Mix it with raw honey for flavor and a double super food punch. I have this for breakfast each morning and I have what seems to be an endless amount of energy.

Anonymous said...

I tried Quinoa today and it was really good. I wanted to see how it would taste before adding anything to it to gauge how it compared to brown rice, and it was very tastey! I can't wait to try an actual recipe with it. I also love the texture, but then again, I love tapioca, and the texture turns some people off. Try it, you'll like it! ; )

Cheryl said...

I tried quinoa for the first time the other night. It was surprisingly not bad. I had my doubts at first...i've always been a white rice cooker.

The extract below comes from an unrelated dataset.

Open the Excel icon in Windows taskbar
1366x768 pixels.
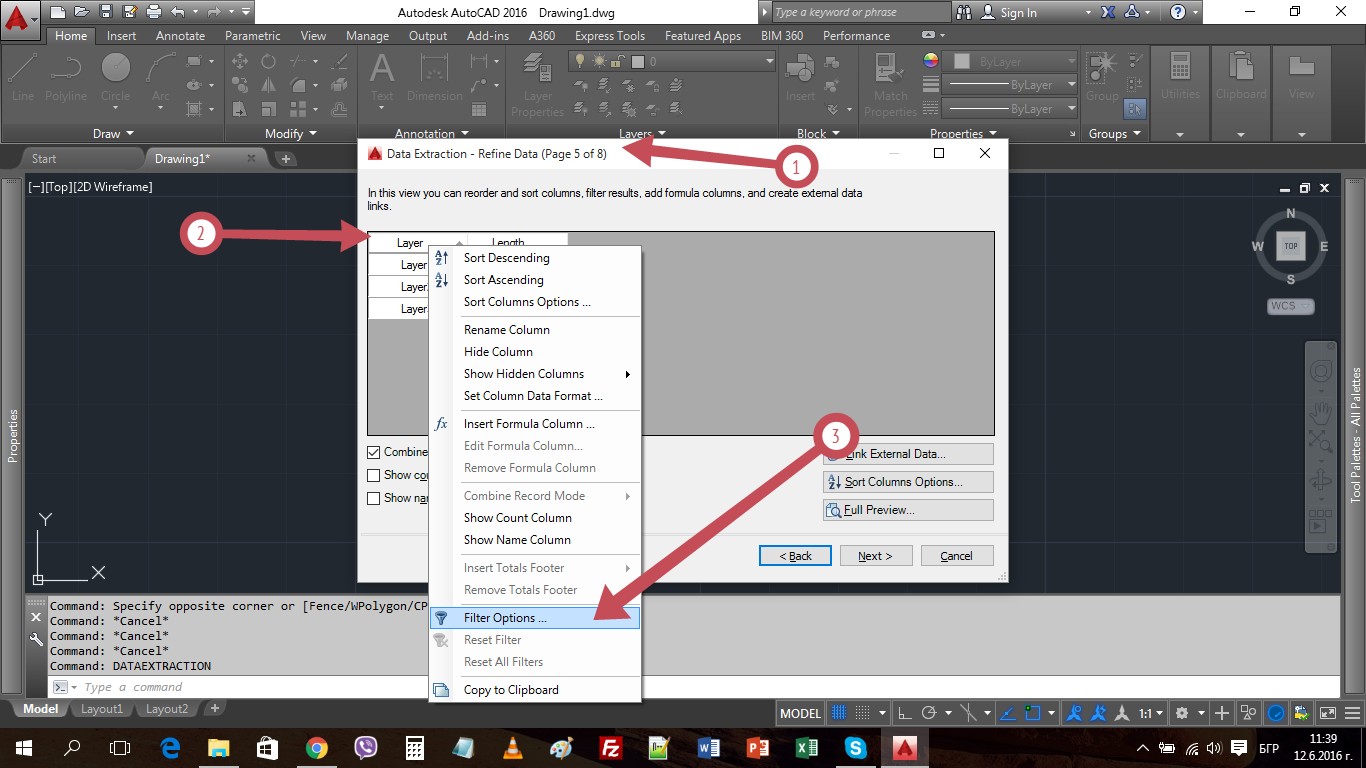pos(807,747)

The box it came in had a fabulous recipe on it. Garlic chicken with quinoa stir fry. It recommended cooking the quinoa in chicken broth instead of water. Quinoa will absorb any flavors cooked with it (according to the box).

It was not too bad. Different, but not bad.

Anonymous said...

I believe the 170 calories is for DRY! Cooked is harder to find?

Renate said...

I love to mix quinoa up with chopped veggies, cucumbers, celery, tomatoes, carrots, cilatro a bit of garlic, a dash of olive oil and apple cider vinegar - makes the best salad! I can live off this stuff all summer!